Another way in which Christian teaching inhibited scientific progress was though social pressure.  As the Churches lost power, the threat of death diminished. The range of threat included clerically inspired mob violence (eg Joseph Priestly), loss of occupation (eg 19th century geologists), and social ostracism (eg William Godwin). This is one reason why almost all scientific progress up to the mid-nineteenth century was made by noblemen and rich scions of noble families. They moved in educated circles where traditional Church teachings were already held in contempt, and rich and powerful circles where the power of the Church was limited.
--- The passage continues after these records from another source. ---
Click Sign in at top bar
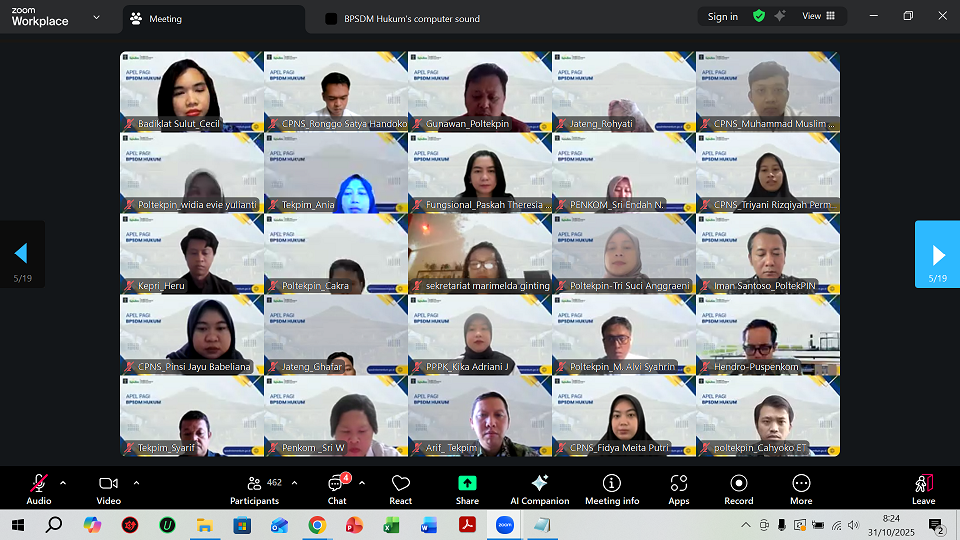Screen dimensions: 960x540 723,16
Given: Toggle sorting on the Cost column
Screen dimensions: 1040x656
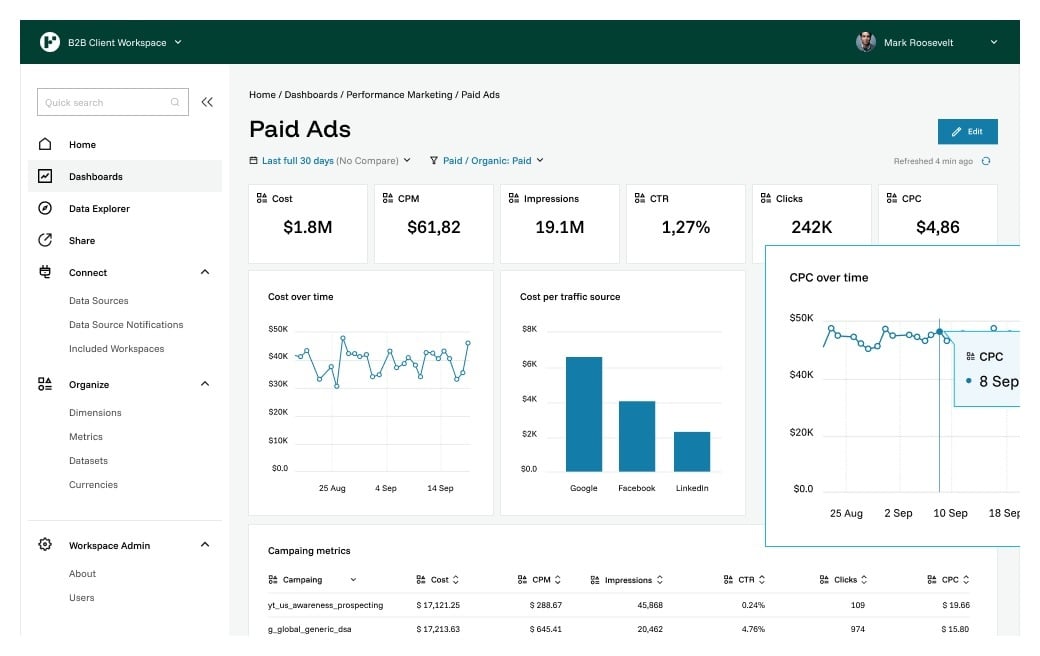Looking at the screenshot, I should coord(457,579).
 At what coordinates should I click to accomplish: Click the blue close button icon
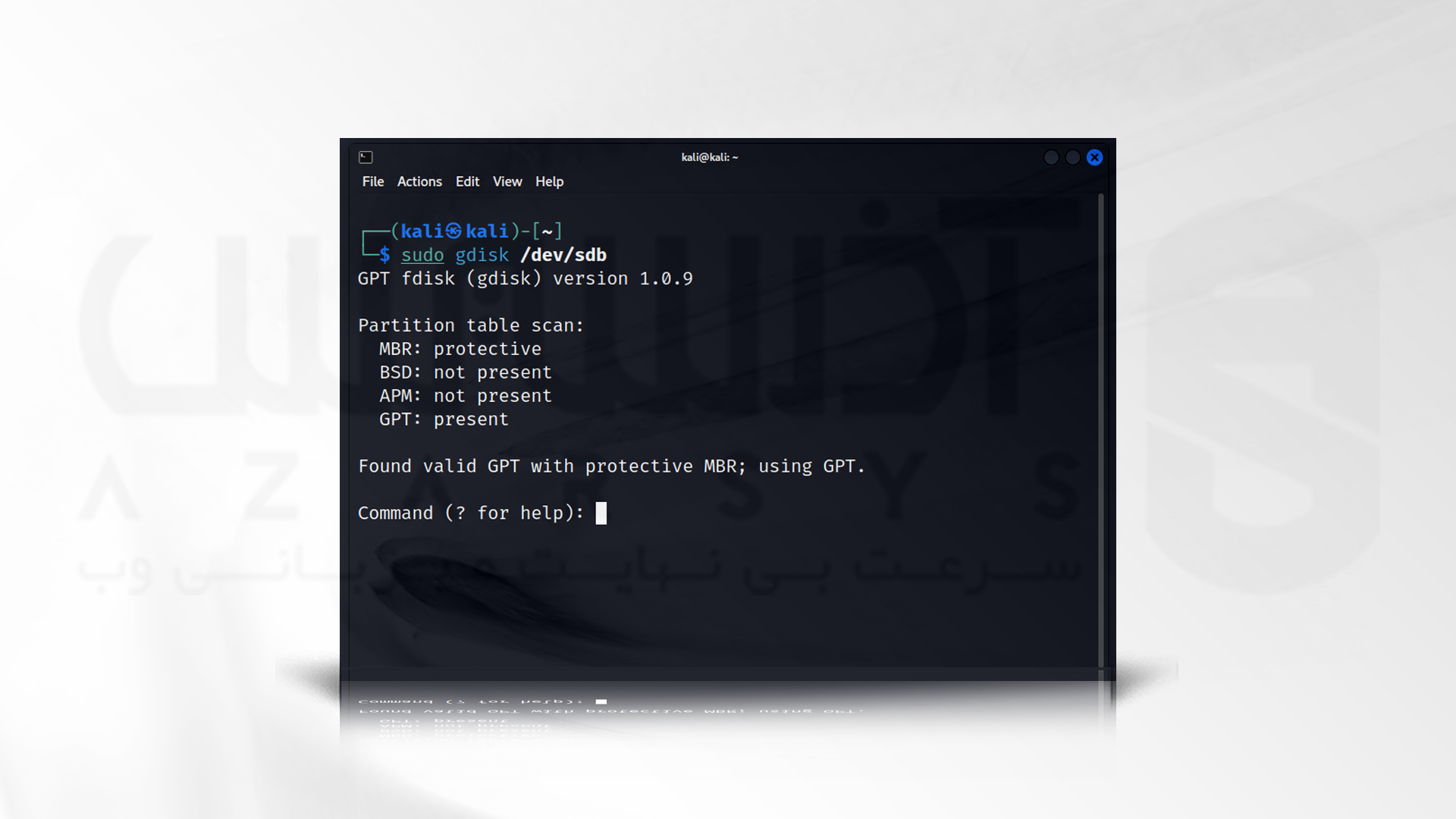click(x=1095, y=157)
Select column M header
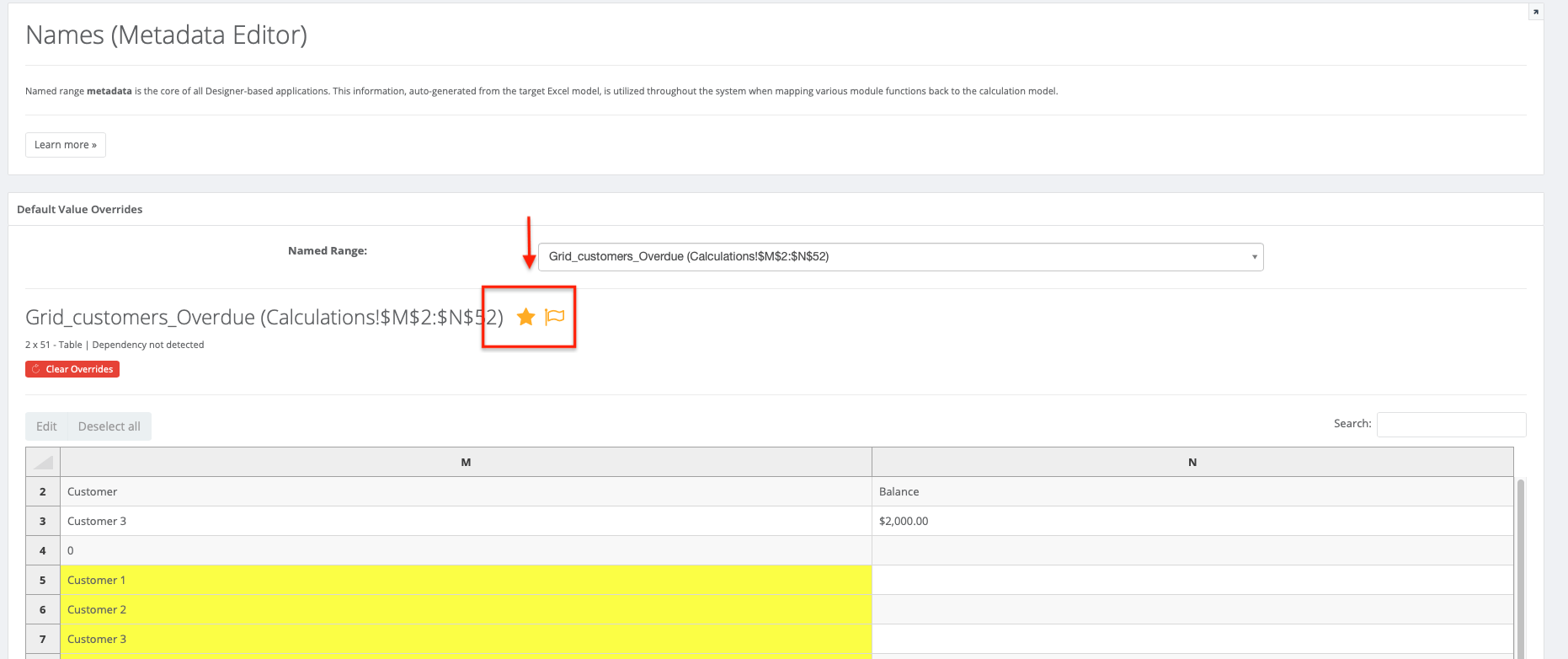1568x659 pixels. click(x=466, y=462)
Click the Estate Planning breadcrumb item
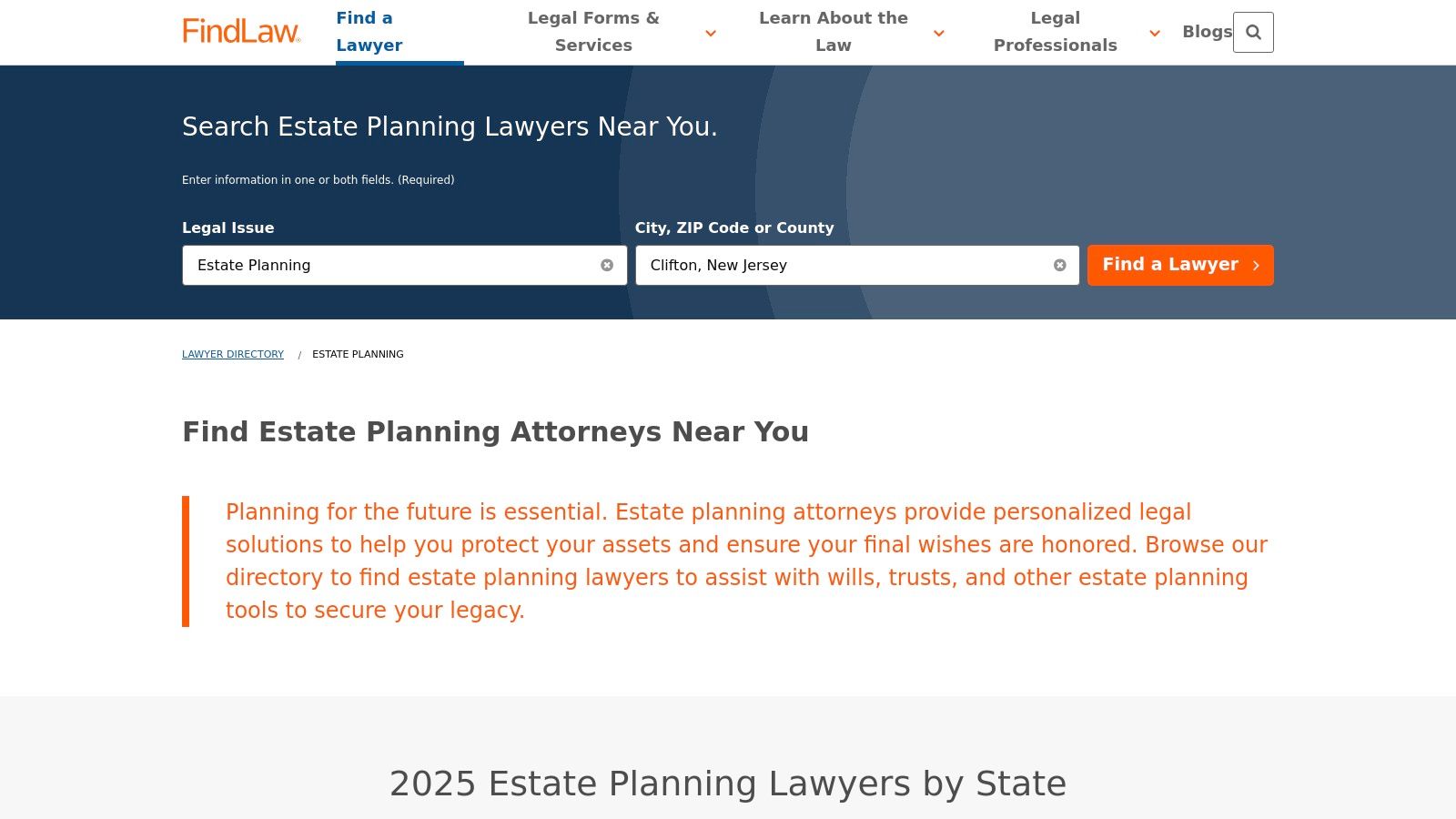 click(358, 354)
For others, social pressure could be enormous. One spectacular example of this was provided by Thomas Fairchild, a celebrated eighteenth century gardener in Hoxton, near the City of London. Fairchild was the first to create a plant hybrid in (perhaps before) 1717. He placed the pollen of sweet william (Dianthus barbatus) on the style of a gillyflower (Dianthus caryophyllus). A new hybrid flower, a type of carnation, looked like neither of its parents, establishing sexual reproduction in plants. This infertile flower became known as "Fairchild's Mule."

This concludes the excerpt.